Nancy Dinar on February 23rd, 2010

Some of my childhood dreams are flying in an airplane and visit big cities with skyscrapers. I wanted them badly. It doesn’t matter if I have to trade my leisure time for study hard wishing those dreams will come true through good education. I was waiting for the time I might get out from the little town where I grew up.

Some of those childhood dreams are come to realization now. Some moments in my life happened beyond my daydream. I can fly with airplane until it becomes a must and not a pleasure. I can visit big cities and live in a metropolis. I’m out from my sweet little town and be fortunate if I can go back and visit it once a year. Life pretty much an achievement compare to a dream of a little girl.

So much so, it doesn’t instantly making me happier as I would think way back then. Suddenly I really miss what I’ve been away to for so long. I miss the freshness of the air and the smell of the soil after a rainy day. It was lovely to see a plant near my bedroom window sprouted a flower. I enjoyed when the chilly tree grow after I spread seeds few days before. I love the smell of the tomato fruit when it turns green to red. I even miss some insect that scared me to death of their appearance. And I never thought that I will also miss the neighborhood where everybody know who is doing what.

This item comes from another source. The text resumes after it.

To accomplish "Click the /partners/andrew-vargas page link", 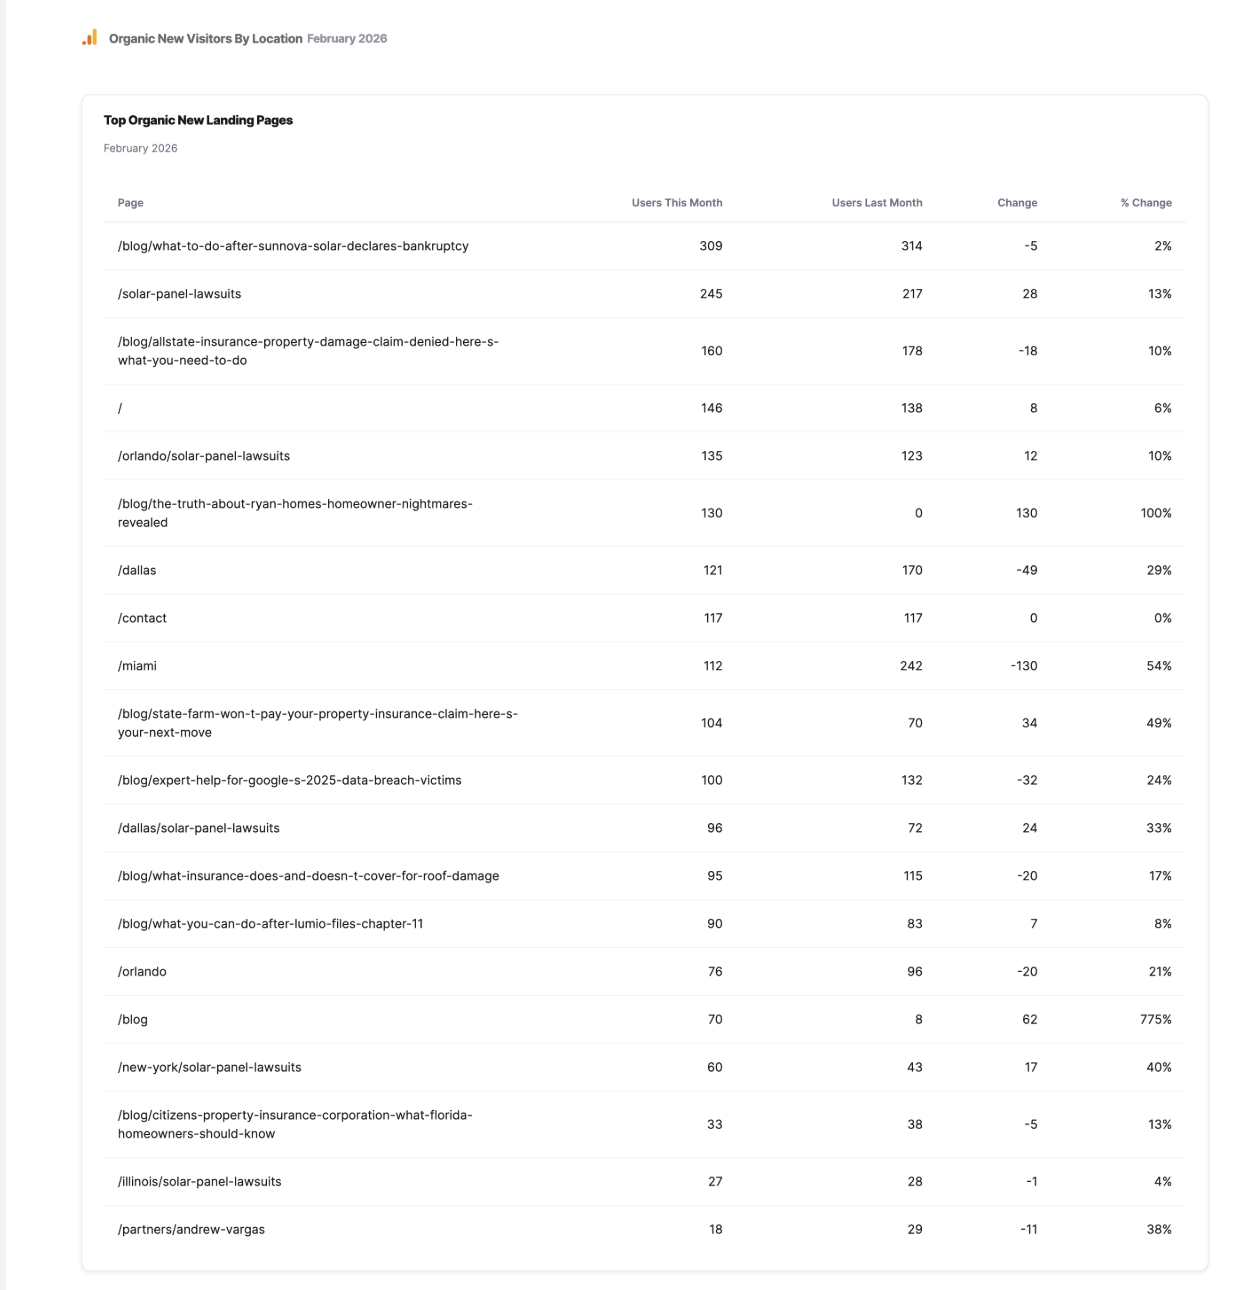I will tap(191, 1229).
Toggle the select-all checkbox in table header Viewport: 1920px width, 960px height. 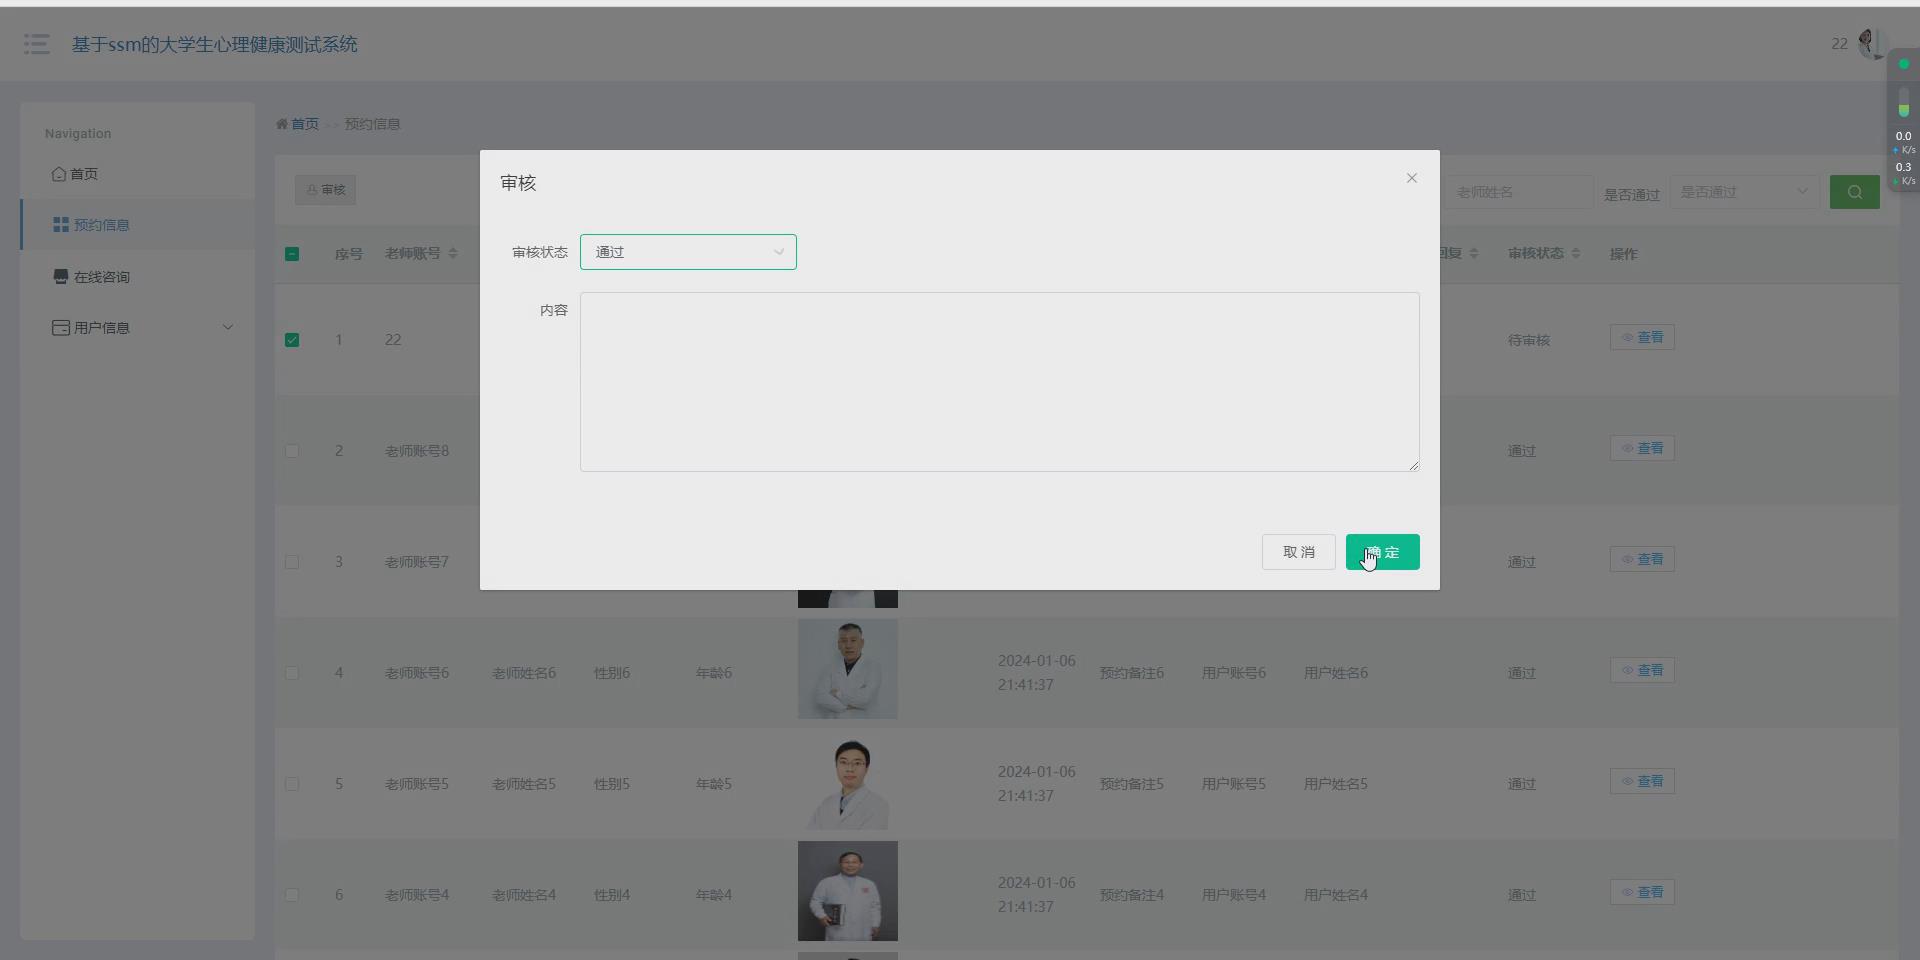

Now, I dream to have a farm where I can raise my own crops and livestock. After living in the city for so long, I almost never eat something without chemical. How I love to eat a fresh egg from its hen and drink a mango juice that I pick myself from its tree. I also dream to have a pond full of my favorite fish, since eating fish is a fancy treat now.

I question, is life evolving or rotating? The deeper desire inside our heart never fulfilled. We always long for something we don’t have and crave to have something we missed. In that sense, life is not really about achieving our dream. Instead life is about enjoying the process of achieving it. It is about attitude and gratitude.

I’m still in that process, looking forward to future and the blank pages of my days. I wish that I can paint masterpieces on those papers and never be regret about them. Still love to get back what I’ve traded to fulfill my childhood dreams but never be sorry about it. It’s the price I have to pay.